PoP Preview – Smucker Farms Coming to 2118 14th St, NW


2118 14th St, NW – November 2011

Back in April we learned that Smucker Farms was coming to 2118 14th St, NW (between V and W.)


2118 14th St, NW – April 2011

Their Web site explains:

“Smucker Farms of Lancaster Co. makes a direct connection between the producers of food and products in Lancaster County, Pennsylvania, and consumers in Washington, DC. We focus on small farmers and producers, stocking our shelves with the best that Southeast Pennsylvania has to offer. Many of the small farmers in Lancaster, who are primarily Amish and Mennonite, have distanced themselves from the corporate food chain and are, instead, focusing on high quality artisan food and products.

The result is an explosion in the availability of grass fed beef, free range poultry and eggs, heirloom pork, European style cheeses, butters, and yogurts, and, of course, an abundance of organic leafy greens, root vegetables, and fruit. Smucker Farms also carries a wide variety of unique baked goods, canned products, dry goods, and handmade soaps. To best serve busy urbanites, we have prepared modern American take-away meals made in Lancaster for your home and office. For those who want a weekly variety of fresh produce and fruit, Smucker Farms is the pick-up point for a Community Supported Agriculture (CSA) program organized by a cooperative of Amish and Mennonite farmers in Lancaster. Handmade Amish furniture is scattered throughout the store to help you choose an item for pick up or delivery. Handmade toys can be put to the test in our Kids’ Corner.”

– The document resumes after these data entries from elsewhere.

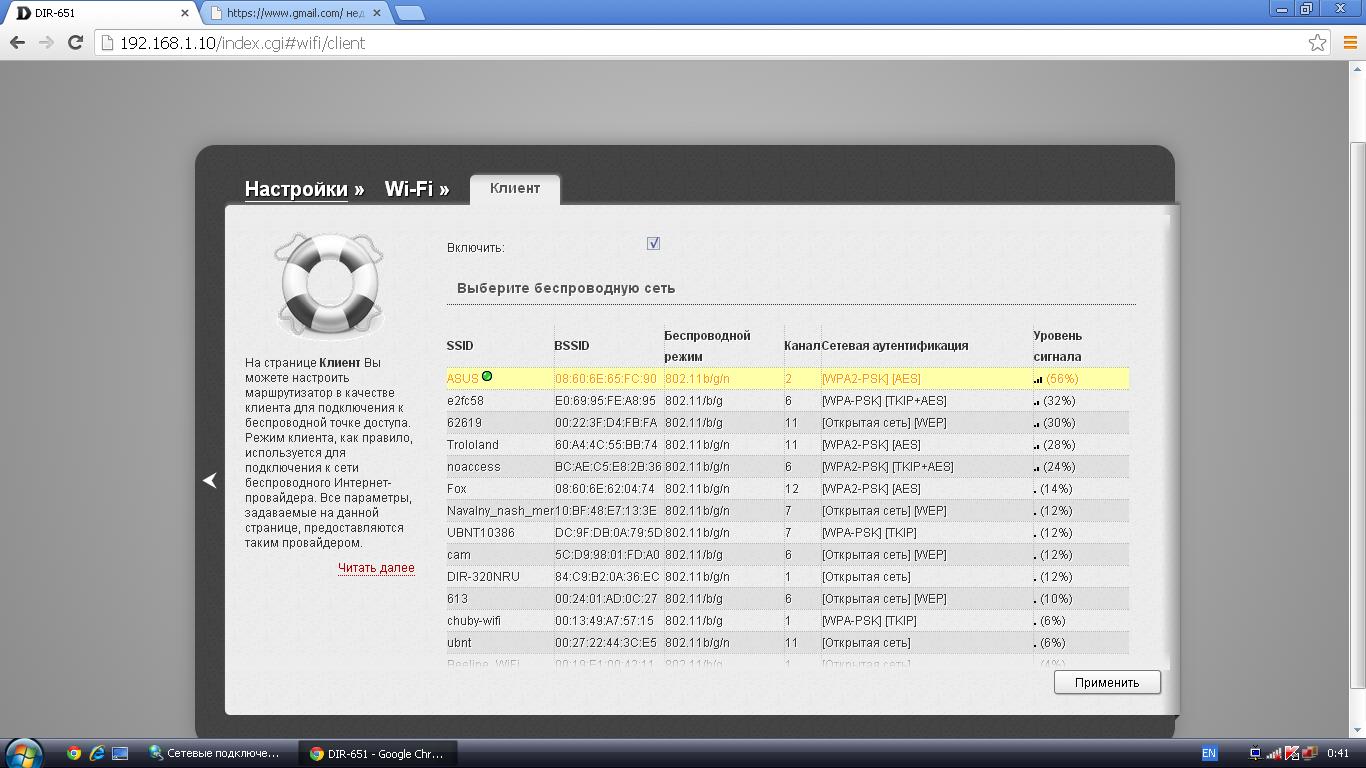Click the browser back arrow
Screen dimensions: 1366x768
point(17,43)
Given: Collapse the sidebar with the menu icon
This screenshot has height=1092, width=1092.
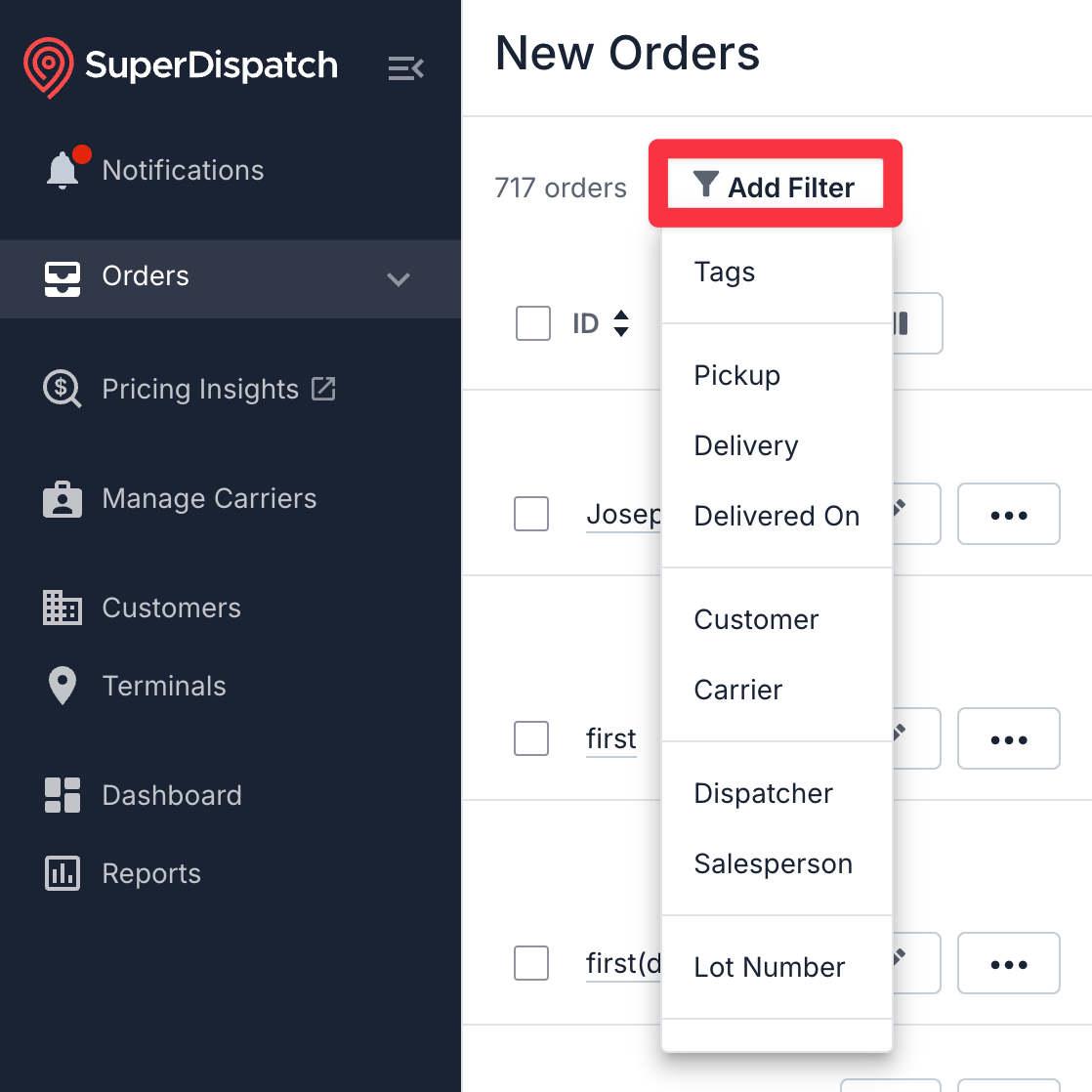Looking at the screenshot, I should click(x=405, y=67).

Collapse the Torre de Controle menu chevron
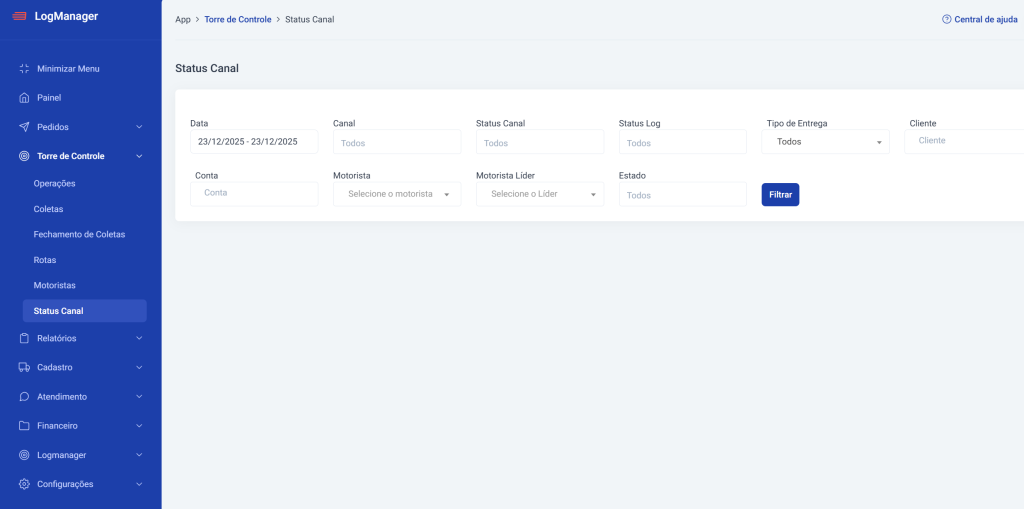[x=139, y=156]
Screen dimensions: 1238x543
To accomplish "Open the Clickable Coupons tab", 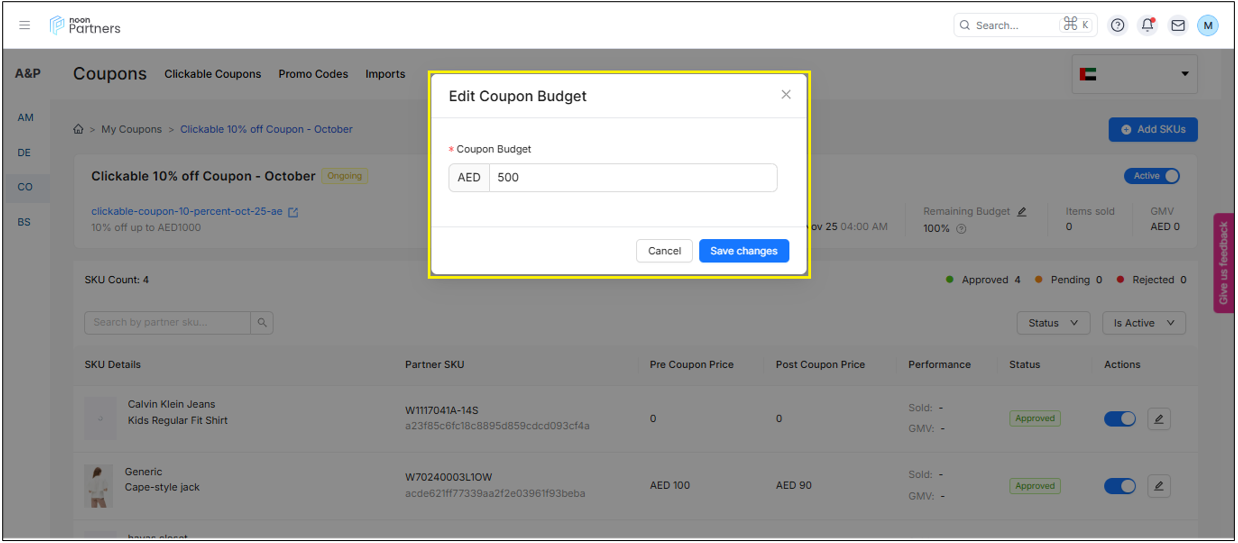I will [x=212, y=74].
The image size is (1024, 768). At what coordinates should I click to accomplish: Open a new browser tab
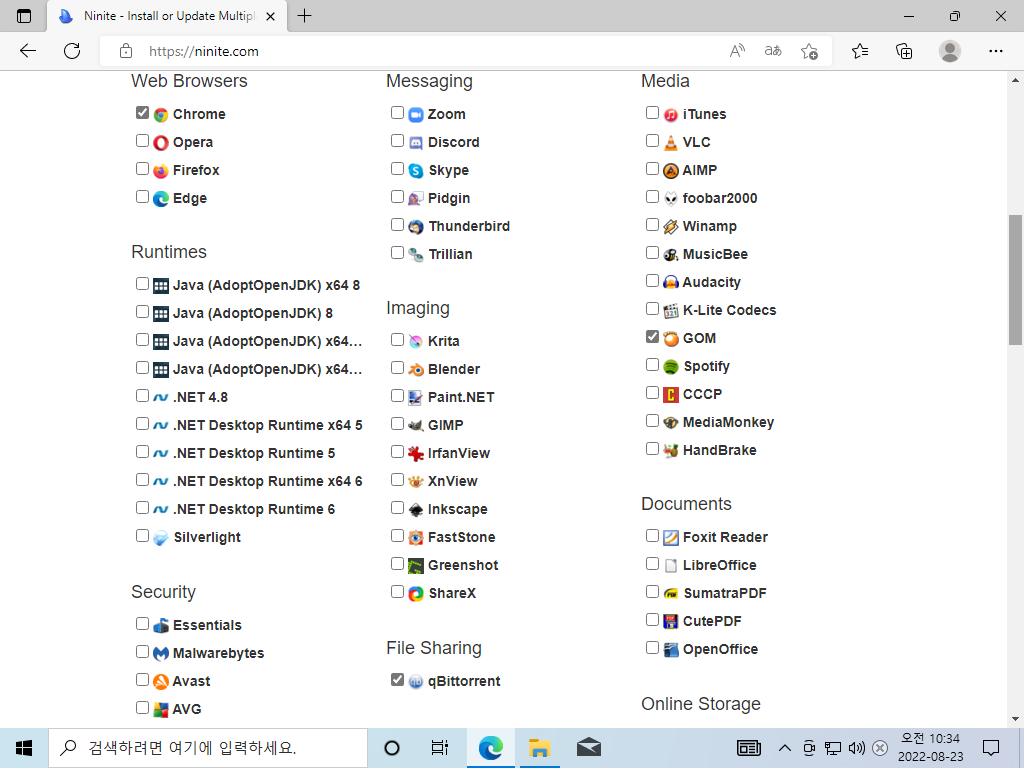click(x=304, y=16)
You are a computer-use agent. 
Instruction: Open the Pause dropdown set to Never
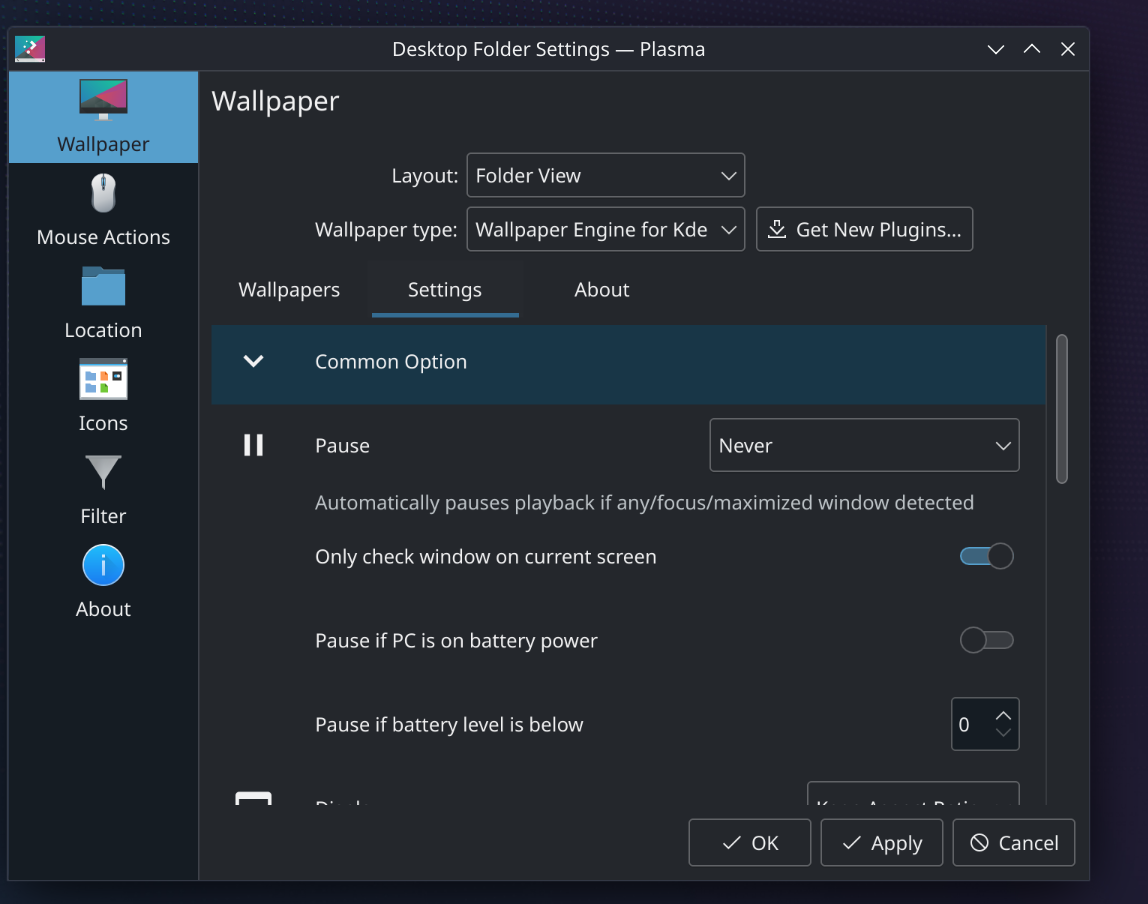[x=864, y=446]
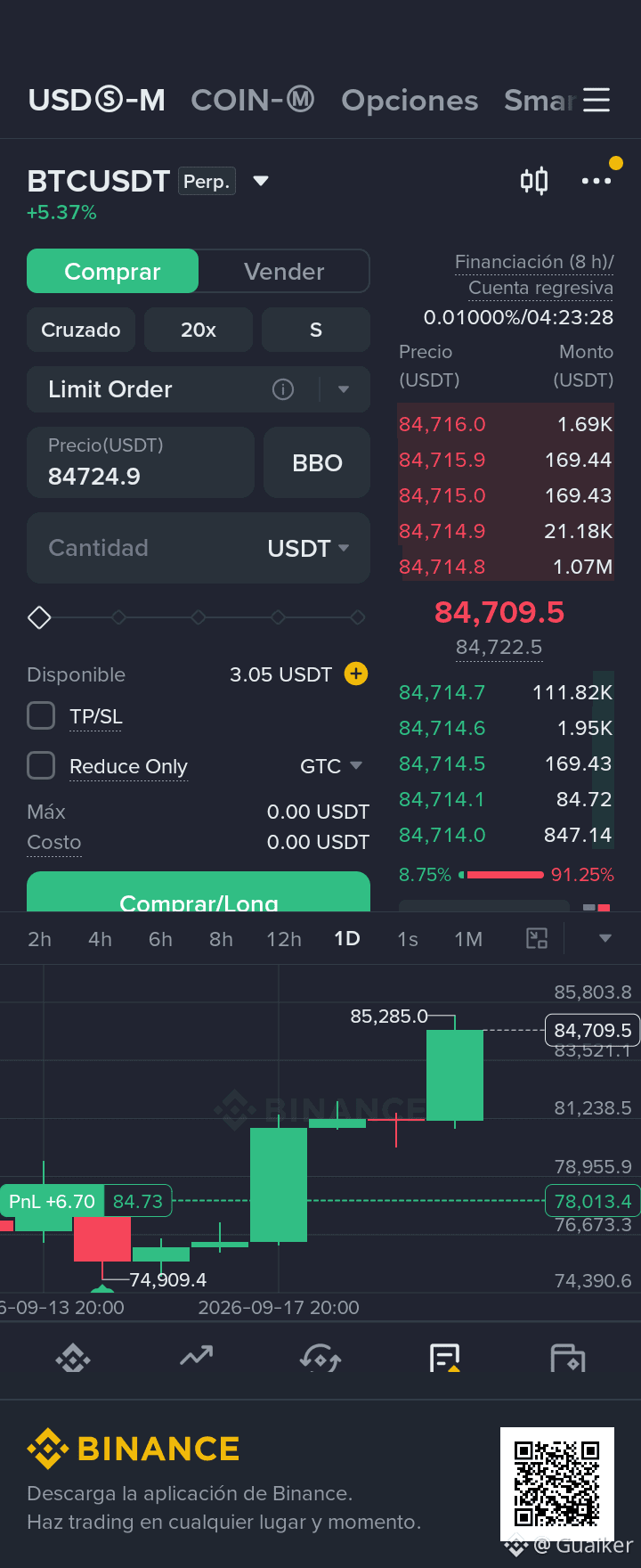Open the USDT quantity unit dropdown

click(308, 548)
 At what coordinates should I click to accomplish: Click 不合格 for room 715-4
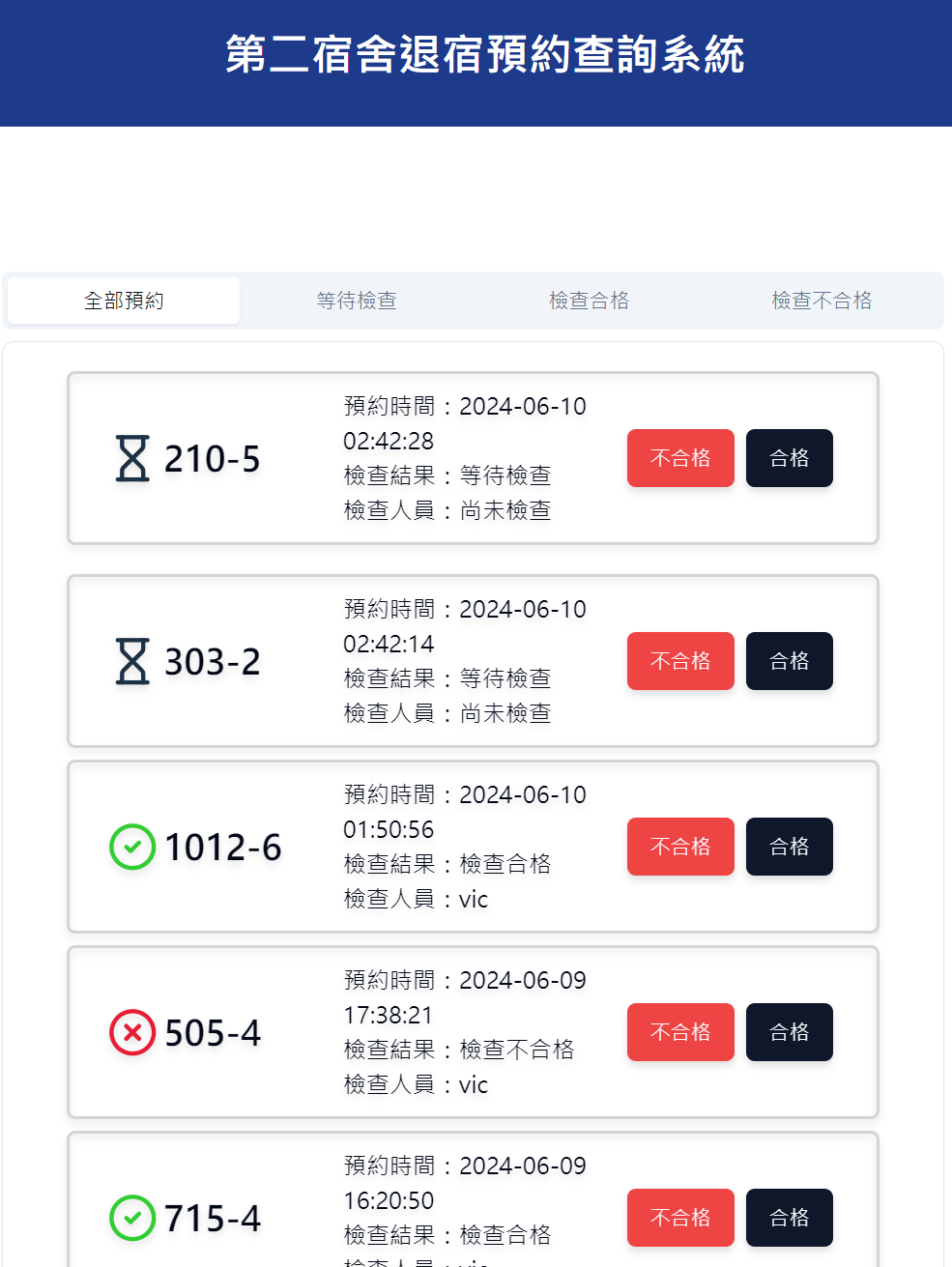[x=680, y=1218]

While they were still finishing stocking their shelves – it sorta gave me the feel of a much bigger Seasonal Pantry located by the Convention Center. Which is absolutely phenomenal news for U Street.

They’ll be soft opening this weekend and starting Monday will be open from 8am-8pm (though if folks request it, they can tweak those hours.) A sample of some of the goods after the jump.

Not everything’s for eating – they’ll also carry soaps, candles, and lots more:

Children’s corner:

92 Comment

  • Please tell me they sell scrapple. The Amish communities are doing God’s work with scrapple and headcheese. They’ll have to call it something else, though. Something trendy, urban, and vibrant like “Mennonite charcuterie.”

    • +1,000. As a Philly transplant – I need scrapple. Sunday brunch is incomplete.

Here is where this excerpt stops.